Il est aussi très intéressant de lire les commentaires des patients qui ont pu vivre cette expérience :

« Après une consultation, lorsque on arrive à la maison, on a déjà presque tout oublié de ce que le médecin nous  a dit. Recevoir une lettre permet de mieux comprendre sa maladie et savoir ce qui peut être fait pour aller mieux ».

Cette affirmation a été démontrée par des études qui indiquent qu’entre 40 et 80 % de l’information délivrée par le personnel médical est immédiatement oubliée par le patient et que près de la moitié de l’information retenue est incorrecte.

Les commentaires des patients montrent aussi que la possibilité pour le patient de lire le courrier permet des corrections :

« Je ne prends plus la Pravastatin comme indiqué mais de la Simvastatin ». Ou encore : « Il manque deux médicaments dans la liste de mon traitement… ».

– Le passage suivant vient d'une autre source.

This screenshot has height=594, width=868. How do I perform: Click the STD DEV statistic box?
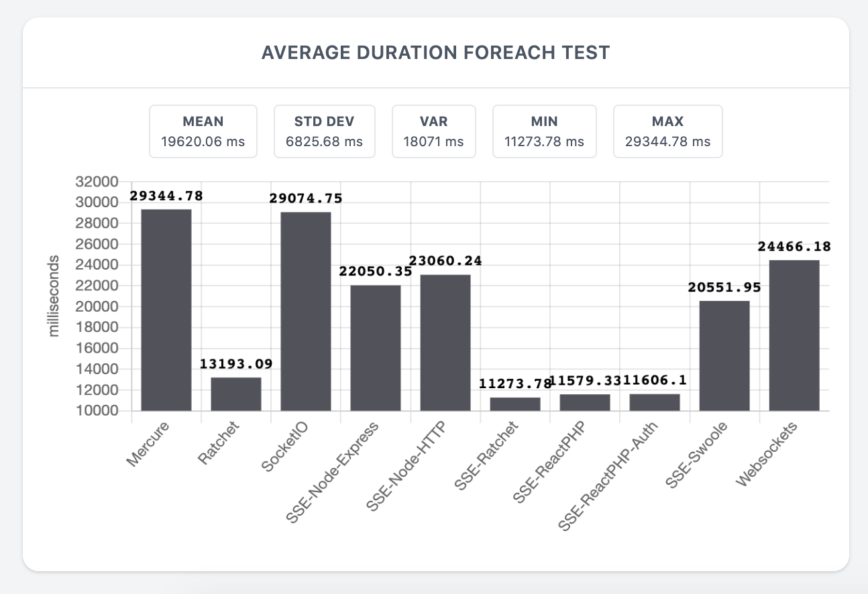coord(324,131)
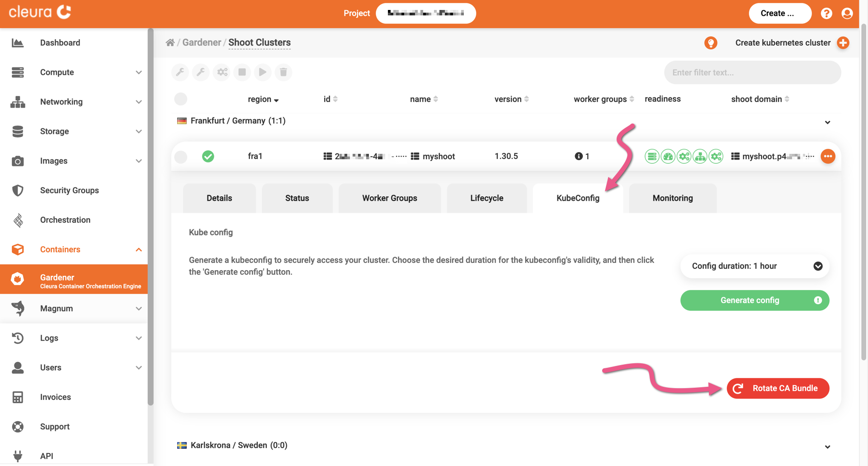Open the orange three-dots menu for myshoot
Image resolution: width=868 pixels, height=466 pixels.
click(x=828, y=157)
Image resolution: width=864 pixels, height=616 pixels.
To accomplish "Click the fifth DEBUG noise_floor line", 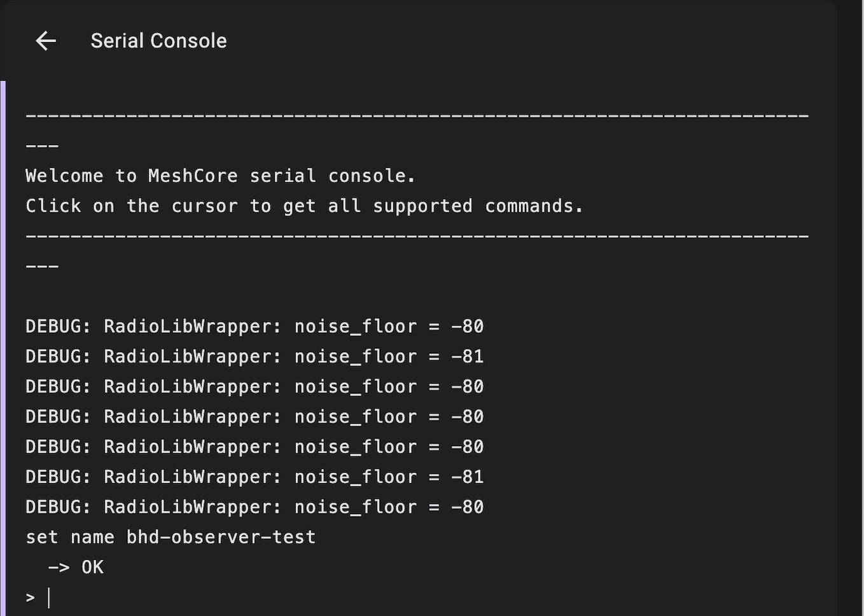I will [x=254, y=447].
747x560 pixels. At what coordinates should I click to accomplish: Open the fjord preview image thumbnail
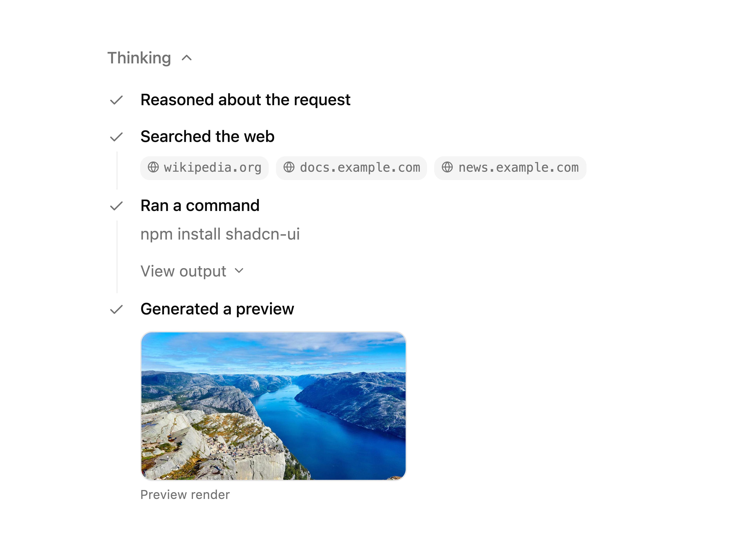pos(274,406)
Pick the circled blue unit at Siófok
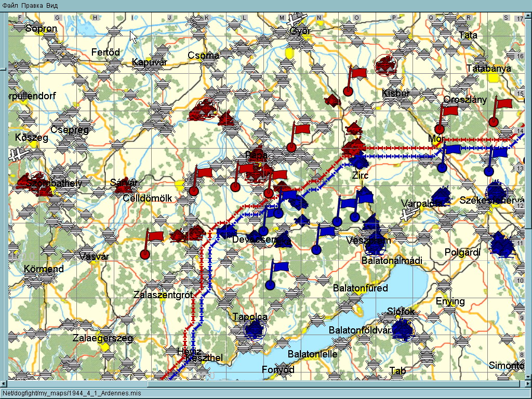 (402, 329)
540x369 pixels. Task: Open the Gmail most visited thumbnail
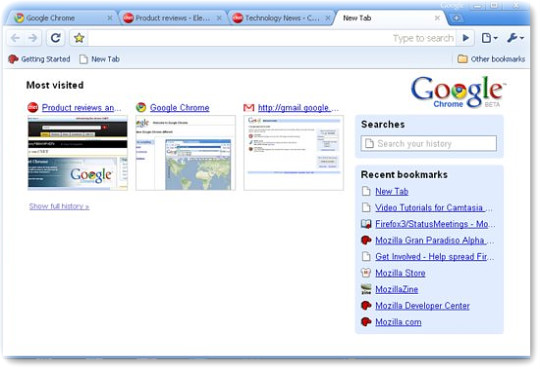coord(294,153)

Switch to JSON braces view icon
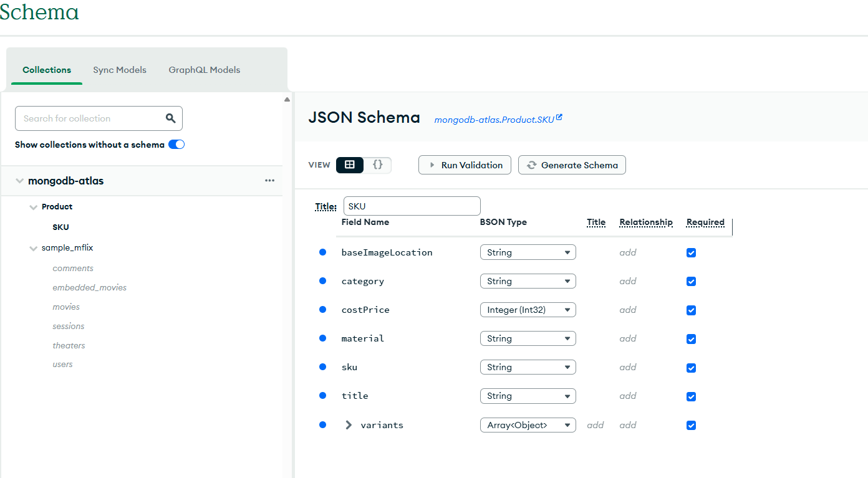pos(377,165)
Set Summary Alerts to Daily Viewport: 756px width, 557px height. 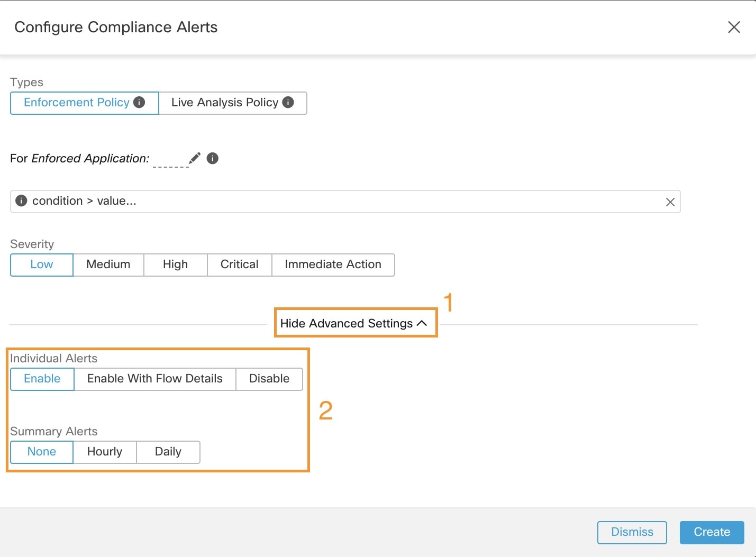point(168,452)
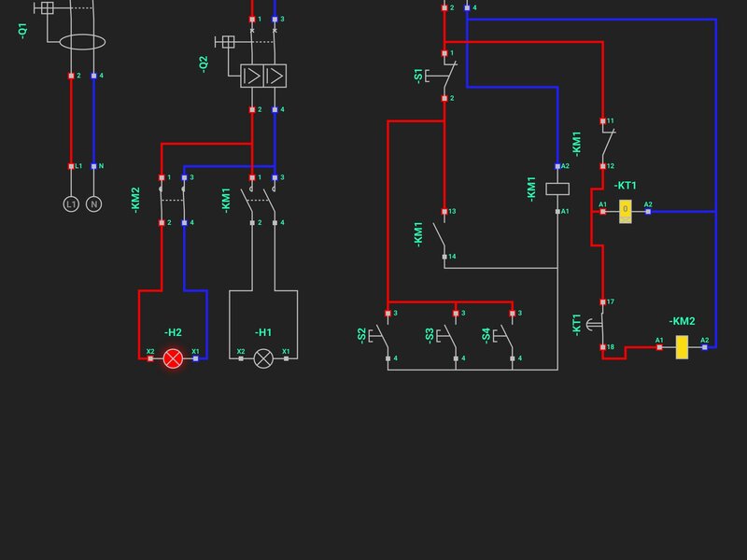Image resolution: width=747 pixels, height=560 pixels.
Task: Click the N neutral terminal circle
Action: pyautogui.click(x=93, y=203)
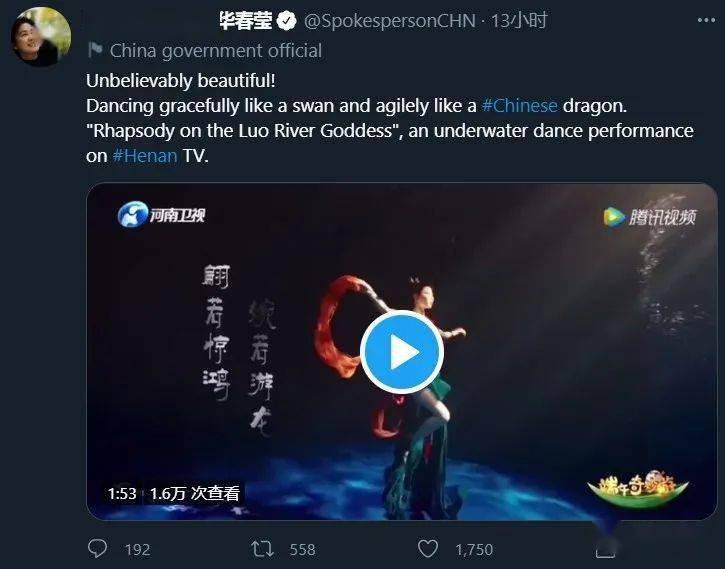The height and width of the screenshot is (569, 725).
Task: Open the 华春莹 display name profile
Action: click(x=246, y=20)
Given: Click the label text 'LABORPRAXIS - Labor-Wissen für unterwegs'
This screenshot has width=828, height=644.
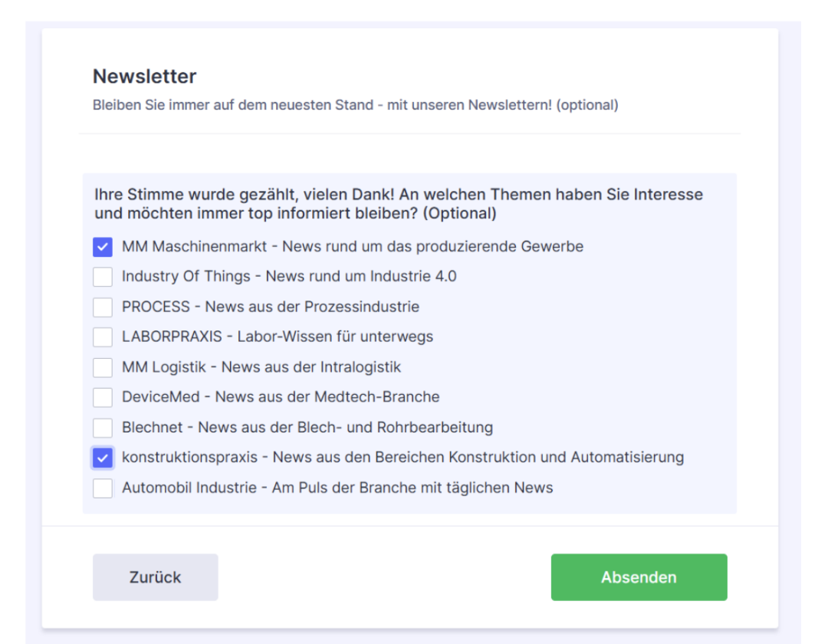Looking at the screenshot, I should pyautogui.click(x=277, y=337).
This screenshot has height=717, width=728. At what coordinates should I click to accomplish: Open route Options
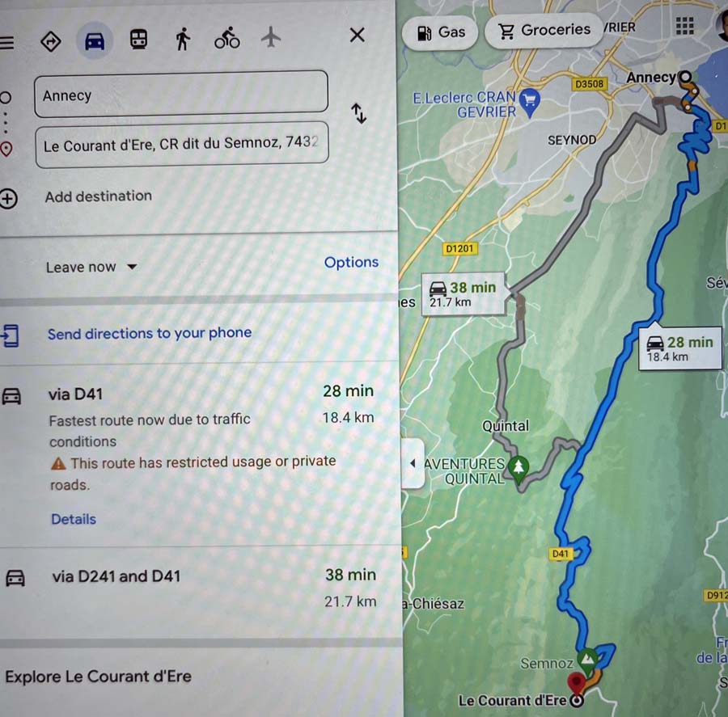[351, 262]
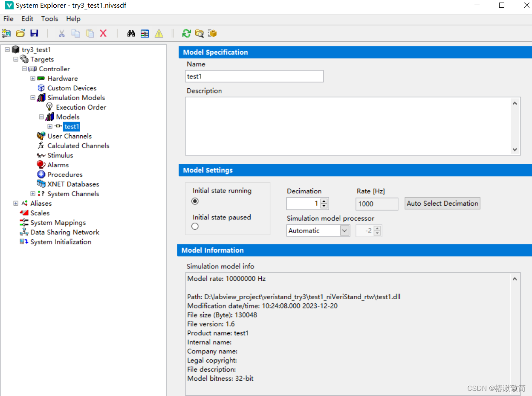Viewport: 532px width, 396px height.
Task: Select the test1 model in the tree
Action: pos(71,126)
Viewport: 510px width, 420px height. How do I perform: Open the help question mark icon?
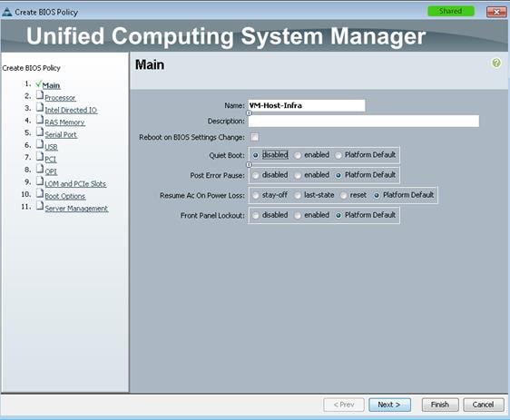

Pour le Dr Hugh Rayner, un médecin impliqué dans cette initiative, « écrire au patient plutôt qu’à son sujet modifie la relation entre  le médecin et son patient, le patient est plus impliqué dans sa prise en charge et cela apporte toutes sortes d’avantages ».

A l’heure où se développe partout dans le monde le « Dossier électronique du patient »,  il serait tout de même utile que les documents qui s’y trouvent puissent être lus et compris par les principaux intéressés.

Et en Suisse ?

Les médecins qui envoient une copie de leur courrier au patient sont minoritaires mais ce phénomène va en grandissant. Il n’existe par contre à ma connaissance aucune initiative qui propose d’écrire directement au patient. Une pratique qui pourrait d’ailleurs s’étendre au-delà des courriers entre spécialistes et généralistes…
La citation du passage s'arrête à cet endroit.